Excerpt-Marsh Island from Mystery Author Oliver Chase

Marsh Island coverOliver Chase answered my call on LinkedIn for a blog tour. He graciously excerpted A Walking Shadow by Deborah Fezelle and Sherry Yanow.  In the spirit of the blog tour, I am honored to excerpt his latest novel as well. Marsh Island is a mystery thriller and first in a two book series.

A few miles south of the city on East Russell, I exited and continued on the Boulder Highway. A couple miles outside of Henderson at a truck stop, I bought a tall cup of very bad coffee. The adrenalin crash wasn’t far off and drugs would be the only way to make a five-hour drive. With the last of the big lights far behind, I left the highway.

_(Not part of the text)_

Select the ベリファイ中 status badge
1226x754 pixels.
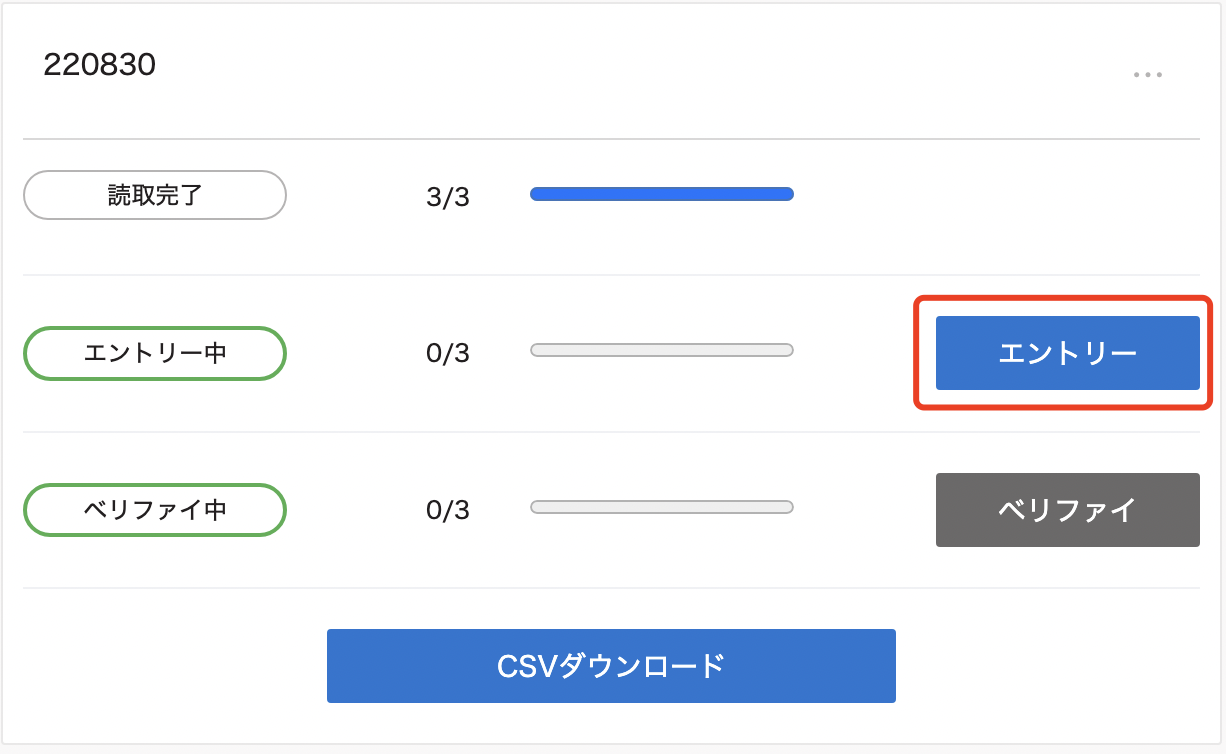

Searchlight, Nevada was home to the motel where my ex-wife and I spent the  infamous end to our honeymoon and the first really good fight. I wondered if the dilapidated place was still there and what the she was doing these days. Maybe she’d gone home. That had always been the threat. Marla was French but didn’t like France. She didn’t like me, either. Maybe she stayed in the US and citizenship was really all she’d ever wanted. I dismissed those dismal thoughts as fast as they came. I didn’t want to think about her. She didn’t really deserve the animus that I’d bring to a reminiscence on the high desert. Life takes two people to ruin it and I had screwed up more than my share. Instead, I sipped at the top of the terrible coffee and cranked the radio up as loud as the night could stand it. A Jimmy Buffet sing along rocked an AM station so I left the top up and smiled while I drank pretty satisfied with myself.

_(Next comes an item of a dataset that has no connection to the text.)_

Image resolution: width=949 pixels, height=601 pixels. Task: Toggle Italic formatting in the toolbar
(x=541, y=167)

In a while, the desert night took me. The twinkle that was the city’s essence disappeared in the elevation. Light from a time before God came unfiltered and sublime. Ancestors made stories in the caves about a light such as this. They couldn’t have known anything about the true nature of stars but I wondered if we really knew any more today. The business of explaining the unexplainable was the work of scientists. Are we any different from the bone rollers of old? Maybe we simply had more theories and gadgets. People needed to make a living. Sort of like me. Charlatans, all.

Tonight, the sky reminded me that Bernice Trimble was dying. Lisa Calendar and Howard Trimble were already dead and Gordon Cooper was having fun with me. Heather Price was an enigma. The vast, empty overhead asked far more questions than it offered answers.

I pulled into a mountain overlook to stretch my legs and rid myself of the coffee. A sliver of the moon’s bright orb slowly crept above the distant, Eastern plateaus. I hated my memories of the Iranian desert and the Blackhawk crash that broke my back. Yet, I loved my American desert. Sometimes, the past crept too close, like tonight. I had to stand back and let the thoughts have their way. After a while, I’d go on with my life. Each time took more of me with it. Killing a little piece at a time, as if the fluke that saved me was coming and never really left.

When the horizon finally released the full brightness of the moon, many stars disappeared. I dropped the top and cranked up the radio once more. Buffet was gone but Moe Bandy’s guitar was not.  Death remained in the wings and that was fine with me. Instead of taking the road to Kingman as my GPS voice demanded, I stayed on old ninety-five. Through that long night, I drifted through the rust-iron hills of California’s forgotten corner. Abandoned little towns lay in someone else’s memories, keeping them awake at night. Tiny homes with broken glass or boarded up windows rotted with the ghosts of dreams failed. They offered me company, gave me comfort, and marked my way to the interstate.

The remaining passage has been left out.